Limitations of our study were as follows: the number of patients in this study was relatively small; the impact of QTc prolongation on our cases, mortality or morbidity was not evaluated. The potassium change in the first 2 h of hemodialysis could not be evaluated. Besides, data on albumin levels at 2nd and 4th hour, pH and dialysate bicarbonate that could affect the ionized calcium levels were not available. The correlation with QTc prolongation could be driven by abnormal cardiac geometry. The use of cardiac ultrasound to correlate with SBP and UF, might have provided more objective results.

Conclusion

QTc prolongation is common among dialysis patients.
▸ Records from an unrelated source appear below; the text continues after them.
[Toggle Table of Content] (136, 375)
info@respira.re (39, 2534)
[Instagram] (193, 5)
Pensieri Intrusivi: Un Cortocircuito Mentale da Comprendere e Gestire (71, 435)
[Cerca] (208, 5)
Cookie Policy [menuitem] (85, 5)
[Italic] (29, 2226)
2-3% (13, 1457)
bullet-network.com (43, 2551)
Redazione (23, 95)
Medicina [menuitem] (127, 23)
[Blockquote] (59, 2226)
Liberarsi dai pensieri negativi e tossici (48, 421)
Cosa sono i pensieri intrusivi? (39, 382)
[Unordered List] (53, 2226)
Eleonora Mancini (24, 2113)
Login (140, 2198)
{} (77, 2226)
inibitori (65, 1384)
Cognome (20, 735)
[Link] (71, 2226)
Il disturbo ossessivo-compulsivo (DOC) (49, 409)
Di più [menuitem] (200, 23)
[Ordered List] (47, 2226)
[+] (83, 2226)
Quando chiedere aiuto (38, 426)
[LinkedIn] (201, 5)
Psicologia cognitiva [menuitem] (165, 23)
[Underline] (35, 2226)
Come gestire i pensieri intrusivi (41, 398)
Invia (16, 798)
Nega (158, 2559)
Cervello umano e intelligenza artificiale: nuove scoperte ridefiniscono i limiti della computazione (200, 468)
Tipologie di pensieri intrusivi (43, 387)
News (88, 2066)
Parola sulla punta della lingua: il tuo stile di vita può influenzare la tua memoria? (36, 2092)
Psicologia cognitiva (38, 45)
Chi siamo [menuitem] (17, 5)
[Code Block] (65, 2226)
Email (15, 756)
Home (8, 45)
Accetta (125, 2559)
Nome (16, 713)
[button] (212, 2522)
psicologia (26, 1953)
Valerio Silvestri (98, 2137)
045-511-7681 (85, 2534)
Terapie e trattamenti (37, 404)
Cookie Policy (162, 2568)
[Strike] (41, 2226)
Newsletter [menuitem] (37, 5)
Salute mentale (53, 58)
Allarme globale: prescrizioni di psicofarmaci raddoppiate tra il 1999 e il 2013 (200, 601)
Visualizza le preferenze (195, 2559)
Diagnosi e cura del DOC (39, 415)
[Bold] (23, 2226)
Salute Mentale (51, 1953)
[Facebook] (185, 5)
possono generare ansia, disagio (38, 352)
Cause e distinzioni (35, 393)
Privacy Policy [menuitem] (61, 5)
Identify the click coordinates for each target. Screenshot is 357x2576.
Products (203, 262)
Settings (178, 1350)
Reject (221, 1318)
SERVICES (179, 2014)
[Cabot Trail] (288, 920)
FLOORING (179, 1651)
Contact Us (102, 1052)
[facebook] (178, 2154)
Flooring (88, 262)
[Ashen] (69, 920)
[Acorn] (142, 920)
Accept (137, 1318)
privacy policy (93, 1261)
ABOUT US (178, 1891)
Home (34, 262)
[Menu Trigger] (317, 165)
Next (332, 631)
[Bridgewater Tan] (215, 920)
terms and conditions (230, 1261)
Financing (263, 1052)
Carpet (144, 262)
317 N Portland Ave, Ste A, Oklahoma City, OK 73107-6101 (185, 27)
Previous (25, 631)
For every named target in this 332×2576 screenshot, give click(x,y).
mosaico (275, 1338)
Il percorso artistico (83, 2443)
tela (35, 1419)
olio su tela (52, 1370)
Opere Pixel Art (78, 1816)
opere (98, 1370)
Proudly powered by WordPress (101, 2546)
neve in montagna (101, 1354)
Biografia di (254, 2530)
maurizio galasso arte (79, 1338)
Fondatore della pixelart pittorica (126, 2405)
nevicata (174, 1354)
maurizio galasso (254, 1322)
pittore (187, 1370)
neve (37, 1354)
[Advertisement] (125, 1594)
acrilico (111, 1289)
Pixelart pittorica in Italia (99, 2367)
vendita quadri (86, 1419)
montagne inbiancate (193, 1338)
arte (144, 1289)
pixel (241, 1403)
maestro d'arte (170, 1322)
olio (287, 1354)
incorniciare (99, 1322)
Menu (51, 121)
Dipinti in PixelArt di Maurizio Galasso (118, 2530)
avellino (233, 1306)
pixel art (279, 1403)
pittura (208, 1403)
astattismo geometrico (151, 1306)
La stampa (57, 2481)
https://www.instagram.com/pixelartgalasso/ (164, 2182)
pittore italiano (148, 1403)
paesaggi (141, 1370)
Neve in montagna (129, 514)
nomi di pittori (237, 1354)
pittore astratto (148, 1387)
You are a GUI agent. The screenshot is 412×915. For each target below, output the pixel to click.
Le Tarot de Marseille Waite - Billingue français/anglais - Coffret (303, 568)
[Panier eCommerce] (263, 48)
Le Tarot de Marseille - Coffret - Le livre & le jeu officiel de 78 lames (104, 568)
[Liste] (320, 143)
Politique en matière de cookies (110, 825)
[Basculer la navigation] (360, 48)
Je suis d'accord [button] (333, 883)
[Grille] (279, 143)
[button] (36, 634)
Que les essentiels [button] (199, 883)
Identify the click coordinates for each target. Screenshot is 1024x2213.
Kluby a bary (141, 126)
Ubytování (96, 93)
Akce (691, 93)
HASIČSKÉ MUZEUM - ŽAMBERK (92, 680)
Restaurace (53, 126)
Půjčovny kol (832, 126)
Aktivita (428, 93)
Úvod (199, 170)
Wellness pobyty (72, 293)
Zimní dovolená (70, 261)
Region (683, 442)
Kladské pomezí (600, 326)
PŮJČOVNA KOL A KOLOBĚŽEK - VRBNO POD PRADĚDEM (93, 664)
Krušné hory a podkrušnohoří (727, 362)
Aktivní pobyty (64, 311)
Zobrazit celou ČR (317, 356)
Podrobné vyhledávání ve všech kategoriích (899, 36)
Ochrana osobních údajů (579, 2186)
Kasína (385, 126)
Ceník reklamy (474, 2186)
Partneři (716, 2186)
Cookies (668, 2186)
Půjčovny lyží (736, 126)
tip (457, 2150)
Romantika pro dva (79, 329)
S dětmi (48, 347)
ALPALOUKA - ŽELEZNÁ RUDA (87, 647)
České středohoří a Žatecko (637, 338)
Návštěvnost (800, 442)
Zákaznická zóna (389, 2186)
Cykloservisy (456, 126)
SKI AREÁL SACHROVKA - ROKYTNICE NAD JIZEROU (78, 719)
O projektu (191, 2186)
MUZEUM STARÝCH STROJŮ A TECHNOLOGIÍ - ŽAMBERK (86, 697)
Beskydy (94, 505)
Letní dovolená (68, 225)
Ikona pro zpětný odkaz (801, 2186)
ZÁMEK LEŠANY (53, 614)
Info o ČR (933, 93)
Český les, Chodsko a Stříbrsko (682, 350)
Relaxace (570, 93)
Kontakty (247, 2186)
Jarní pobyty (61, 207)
The change in serum magnesium and calcium levels in the first 2 h are associated with QTc prolongation. At the same time, high systolic blood pressure and high ultrafiltration rates, which are both indicators of hypervolemia, are related to QTc prolongation. Although QTc prolongation was found independently associated wtih UF volume and calcium change in the first 2 h, attention to calcium and magnesium levels and struggle for hypervolemia in the management of dialysis patients might be helpful to reduce QTc prolongation and related possible adverse cardiac outcomes. Large-scale studies are needed on this subject.